More importantly, however, is the effect a so-called "sick building" can have on productivity. It doesn't matter whether the building is a school, a hospital, or a commercial or public sector office.
While several factors have been identified as potential causes of a sick building, from upholstery to humidity, the prevalence of computers to the office layout, one of the main factors is the quality of the air.
Health and Safety analysis has found that sick building syndrome is more common in air-conditioned buildings, where more than 55% of staff report symptoms and it has been shown to affect the level of absenteeism.
Maintaining the quality of the air circulating in your building by having a regular schedule of air duct inspection and duct cleaning therefore makes sense especially when, as in an air conditioned building, air is being circulated in what's effectively a closed and sealed system.
Dust particles, bacteria, moulds, excess moisture and fibres can all affect the efficiency of a duct system, especially because part of what it's designed to do is to extract pollutants from the building's environment to keep the air clean.
If people persistently complain of suffering from irritation to the eyes, nose and throat, skin irritation or rashes, headaches, lethargy or irritability and inability to concentrate it's likely that poor air quality in the building is a factor. If the symptoms go away after a person has been away from the building for a few days, you have some evidence that their cause is something in your building.
When you consider that most people spend more than eight hours of every day in their work environment it makes sense to help them stay alert, awake and able to perform to the best of their ability.
It could affect the level of care they can give patients in a hospital, and also the patients' recovery time.
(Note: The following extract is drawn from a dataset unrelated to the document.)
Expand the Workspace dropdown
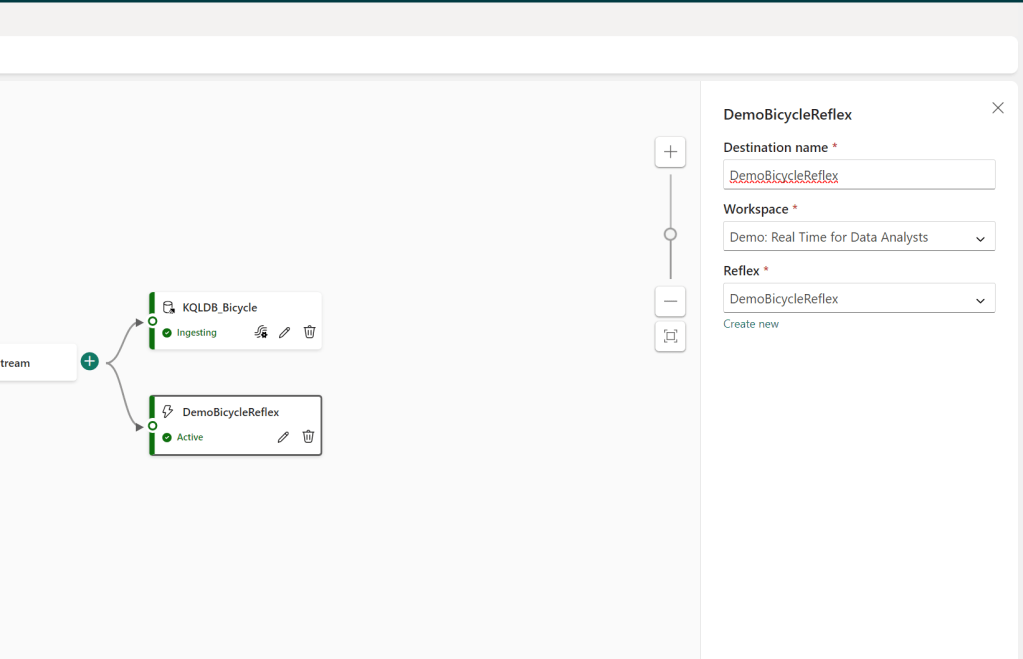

In a school it's obviously more desirable that pupils are alert and teachers not hampered by something like air quality in keeping them focused and able to learn.
Office work is sometimes repetitive and tedious, or in situations like call centres can be stressful if staff are dealing with an irritated or angry caller. If your staff are in a customer-facing environment representing your business or service it's obviously important to you that they can maintain a calm, helpful and professional persona.
The implications for your organisation's continued good name and ultimately profitability are obvious.
However, there's another reason why maintaining and regularly cleaning duct systems can affect profitability.
If you have a system that's not performing with maximum efficiency, it could be contributing to your energy costs but also, as new regulations are introduced for employers which will mean work buildings will have to demonstrate energy efficiency and emissions into the environment, duct systems working at peak efficiency are going to become even more important in keeping your overheads under control.
Investment in regular duct maintenance and cleaning therefore makes sound commercial sense.